DuPage museums bash features bubbles instead of bubbly
For hundreds of children dancing Monday inside North Central College's Wentz Concert Hall in Naperville, it didn't matter that the stroke of midnight was 12 hours away.
Nearly 600 children and their parents still donned tiaras reading "Happy New Year" and blew noisemakers — as well as lots of bubbles — to celebrate the new year at the DuPage Children's Museum's annual Bubble Bash.
The event has been a tradition for almost a decade and features music, giveaways, entertainment and a countdown to noon for children whose bedtimes land well before midnight on New Year's Eve.
"It's a way to bring what is traditionally an adult holiday to families," museum spokesman T.J. Hicks said.
Children were allowed to storm the stage and dance to tunes like "Jingle Bell Rock" performed live by Jeanie B. and the Jellybeans, as well as toss beach balls and wiggle in Hula-Hoops.
And to ensure the Bubble Bash lived up to its name, Geoff Akins dazzled both children and grown-ups with his "bubble master" skills.
Akins, of Barrington, used his hands, machines, wands and even a Hula-Hoop to create bubbles of all sizes, and even different shapes, including a square one.
His interactive show got lucky volunteers into the act, including two children who were encircled with giant bubbles. It also focused on educational skills like counting.
The bubbles and the music brought 7-year-old Julia Ham of Plainfield to her feet in applause. The bash is an annual tradition for Julia, her 3-year-old sister and their mother Lori, who said it's a great way for the kids to have their own New Year's party.

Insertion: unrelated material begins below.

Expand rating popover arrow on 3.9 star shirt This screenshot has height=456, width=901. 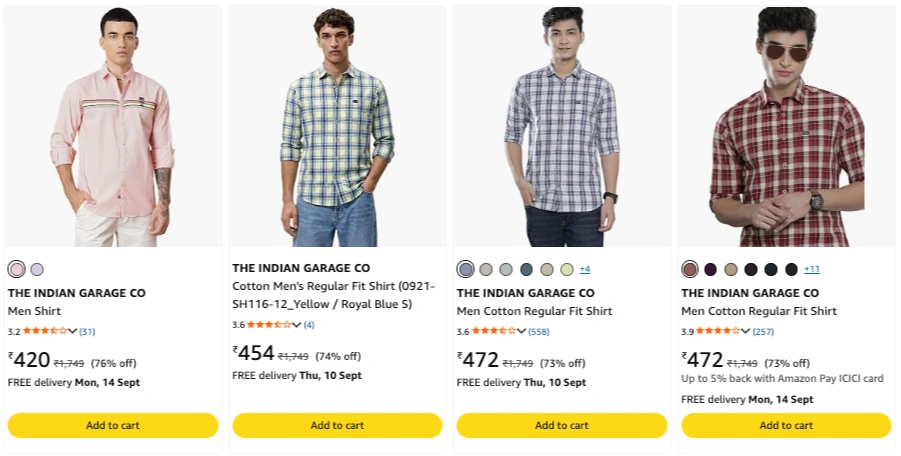click(x=745, y=331)
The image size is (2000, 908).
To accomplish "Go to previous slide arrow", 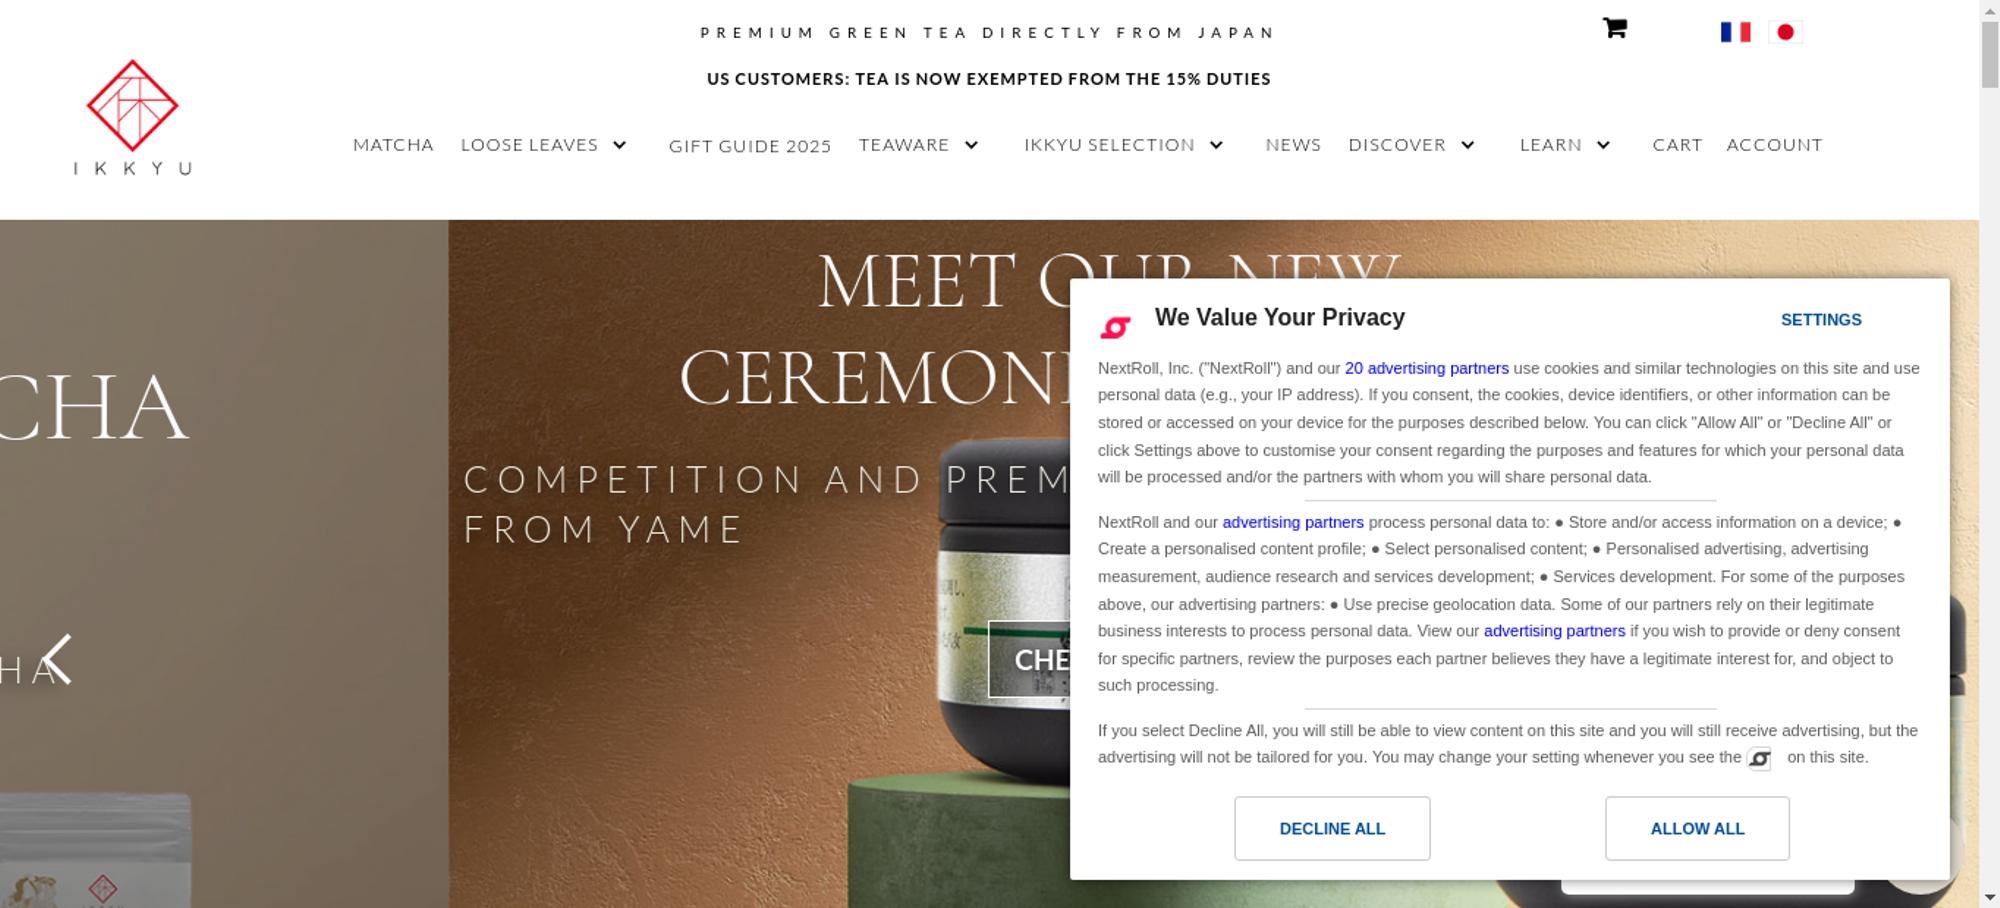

But the Ham girls didn't stay in their seats for long. Once Naperville Mayor George Pradel finished leading the countdown to noon, the three ran back onstage for the final fun of the day which was, of course, a Bubble Wrap stomp.
Organizers said they hosted the Bubble Bash at Wentz for the first time this year because a traveling exhibit on display at the museum through Jan. 27 called "How People Make Things" left little extra room. Hicks said space at the museum at 301 N. Washington St. in Naperville is also tight because workers are building a new SMART cafe (the acronym stands for science, math, art, reading and technology). The cafe will serve healthy food and have a grand opening at 10 a.m. Jan. 10 at the museum.
"People have definitely said they love having the Bubble Bash at the museum, but after today a lot of people had a blast in the concert hall, too," Hicks said. "So next year is still up in the air."